Onun mücadelesine gölge düşürmek için kendi içimizdeki çıkar hesaplarıyla mı meşguldük?
Cumhurbaşkanı Sayın Erdoğan'ın "şaibeli kurultay" ifadesini hatırlayalım. Peki, bu iddialar karşısında biz ne kadar dik durduk?
Niçin bu konunun muhatapları Özgür Özel ve yanındakiler hiç bir açıklamada bulunmadılar? Ne demek istiyorsun Cumhurbaşkanım diyemediler?
Neden bizim kurultaylarımızda asla usulsüzlük yoktur, olamaz ve olmamıştır diyemediler?
Kurultay sürecinde tercihlerini değiştiren bazı delegeler, karar değişikliğinin sebeplerini nasıl açıklayabilirler? idealleri için mi yoksa çıkar ilişkileri mi belirleyici oldu?
"Yakınım işe alındı, bu yüzden oyum şu tarafa" diyen bir seçmen ya da delege ne kadar dik bir duruş sergileyebilir?

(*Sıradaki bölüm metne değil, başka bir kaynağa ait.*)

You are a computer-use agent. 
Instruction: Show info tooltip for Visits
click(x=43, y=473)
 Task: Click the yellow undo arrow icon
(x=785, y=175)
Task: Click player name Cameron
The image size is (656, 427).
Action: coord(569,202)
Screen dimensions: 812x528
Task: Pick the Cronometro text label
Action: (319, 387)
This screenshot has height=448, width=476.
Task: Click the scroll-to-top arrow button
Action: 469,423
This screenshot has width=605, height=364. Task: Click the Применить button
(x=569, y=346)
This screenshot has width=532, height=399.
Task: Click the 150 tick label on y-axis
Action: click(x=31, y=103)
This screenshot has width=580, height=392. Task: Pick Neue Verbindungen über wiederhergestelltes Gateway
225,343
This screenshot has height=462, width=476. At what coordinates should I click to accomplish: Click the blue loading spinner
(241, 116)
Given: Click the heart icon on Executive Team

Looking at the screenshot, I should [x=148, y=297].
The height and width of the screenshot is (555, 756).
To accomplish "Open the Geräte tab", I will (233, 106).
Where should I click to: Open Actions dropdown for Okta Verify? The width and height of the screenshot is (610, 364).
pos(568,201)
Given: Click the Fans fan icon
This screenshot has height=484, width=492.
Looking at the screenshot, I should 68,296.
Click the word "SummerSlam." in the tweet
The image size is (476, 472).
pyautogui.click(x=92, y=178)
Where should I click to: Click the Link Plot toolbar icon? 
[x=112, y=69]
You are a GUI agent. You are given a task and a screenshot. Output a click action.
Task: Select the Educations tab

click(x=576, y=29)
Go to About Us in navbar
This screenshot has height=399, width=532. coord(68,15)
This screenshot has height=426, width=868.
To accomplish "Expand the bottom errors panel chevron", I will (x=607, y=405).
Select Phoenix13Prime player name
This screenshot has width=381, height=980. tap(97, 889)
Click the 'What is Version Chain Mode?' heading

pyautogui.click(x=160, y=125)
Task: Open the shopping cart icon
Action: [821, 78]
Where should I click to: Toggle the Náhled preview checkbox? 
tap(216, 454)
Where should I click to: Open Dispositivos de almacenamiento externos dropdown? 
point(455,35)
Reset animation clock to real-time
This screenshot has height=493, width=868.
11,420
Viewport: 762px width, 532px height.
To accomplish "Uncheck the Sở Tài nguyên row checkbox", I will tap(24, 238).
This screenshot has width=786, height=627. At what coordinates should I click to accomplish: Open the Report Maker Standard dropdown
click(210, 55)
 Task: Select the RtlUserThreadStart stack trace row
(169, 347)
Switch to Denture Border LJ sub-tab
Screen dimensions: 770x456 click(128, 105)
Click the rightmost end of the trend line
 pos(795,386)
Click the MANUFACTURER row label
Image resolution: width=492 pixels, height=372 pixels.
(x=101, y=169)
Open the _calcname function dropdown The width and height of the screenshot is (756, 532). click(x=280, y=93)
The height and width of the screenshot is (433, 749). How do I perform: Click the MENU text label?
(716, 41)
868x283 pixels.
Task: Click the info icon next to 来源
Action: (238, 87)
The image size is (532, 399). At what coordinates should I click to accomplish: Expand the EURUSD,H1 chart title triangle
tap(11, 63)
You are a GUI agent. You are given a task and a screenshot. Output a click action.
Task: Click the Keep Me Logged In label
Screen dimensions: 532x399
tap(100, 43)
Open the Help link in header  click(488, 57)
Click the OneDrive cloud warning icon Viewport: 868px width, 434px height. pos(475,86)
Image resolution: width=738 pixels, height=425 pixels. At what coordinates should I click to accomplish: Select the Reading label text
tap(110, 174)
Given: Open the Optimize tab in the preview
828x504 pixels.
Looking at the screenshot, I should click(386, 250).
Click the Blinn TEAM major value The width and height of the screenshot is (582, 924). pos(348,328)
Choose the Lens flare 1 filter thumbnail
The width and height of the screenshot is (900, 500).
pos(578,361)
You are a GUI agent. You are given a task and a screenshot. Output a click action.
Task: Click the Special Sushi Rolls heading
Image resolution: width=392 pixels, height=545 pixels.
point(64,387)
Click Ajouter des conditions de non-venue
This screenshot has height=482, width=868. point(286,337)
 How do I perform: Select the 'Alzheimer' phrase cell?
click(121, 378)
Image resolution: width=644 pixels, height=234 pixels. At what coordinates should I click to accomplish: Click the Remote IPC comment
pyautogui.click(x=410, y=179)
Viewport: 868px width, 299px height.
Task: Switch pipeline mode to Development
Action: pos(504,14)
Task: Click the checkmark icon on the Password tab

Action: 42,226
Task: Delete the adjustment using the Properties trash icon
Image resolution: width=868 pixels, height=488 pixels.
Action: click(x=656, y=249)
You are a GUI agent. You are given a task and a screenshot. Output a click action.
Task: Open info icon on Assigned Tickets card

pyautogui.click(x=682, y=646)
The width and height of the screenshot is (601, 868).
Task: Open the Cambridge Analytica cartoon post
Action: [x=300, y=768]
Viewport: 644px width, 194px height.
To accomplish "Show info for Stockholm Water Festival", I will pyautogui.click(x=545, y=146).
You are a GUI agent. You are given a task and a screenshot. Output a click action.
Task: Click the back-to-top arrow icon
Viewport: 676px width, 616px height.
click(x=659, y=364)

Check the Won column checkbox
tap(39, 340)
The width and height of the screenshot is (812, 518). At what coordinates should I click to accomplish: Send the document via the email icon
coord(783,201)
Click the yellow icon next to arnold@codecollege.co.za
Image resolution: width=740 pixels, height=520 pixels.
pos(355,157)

Burada hepimizin kendine sorması gereken temel soru şu:
Kendi çıkarlarımızı bir kenara bırakıp, halk için mücadele eden bir liderin arkasında durabilecek bir cesarete sahip miyiz?
Yoksa kendi yakınlarımızın ve direkt birebir kendi çıkarlarımız için mi siyaset yapıyoruz?
Bugün Kaç Kişi ‘Soğan Ekmek Yeriz, Kılıçdaroğlu’ndan Vazgeçmeyiz’ Diyebilir?
CHP, kurultay delegeleri, milletvekilleri ve partililer olarak hepimiz aynaya bakmalıyız.
Bugün, partimizin liderine karşı ne kadar sadık olduğumuzu, onun verdiği mücadeleye ne kadar destek olduğumuzu sorgulamalıyız.
Halkın ve ülkenin refahı için kendisini feda eden bir lideri yalnız bırakmak, bizim ne kadar bilinçli ve sorumlu bir seçmen olduğumuzu sorgulamamızı gerektirmiyor mu?
Bu makale, bir hesaplaşma çağrısıdır. Kılıçdaroğlu gibi liderler, yalnızca siyasi mücadele değil, aynı zamanda toplumsal bir dönüşüm mücadelesi de verir. Onların başarıya ulaşması, yalnızca liderin çabasıyla değil, onu destekleyen halkın ve seçmenlerin sadakatiyle mümkündür.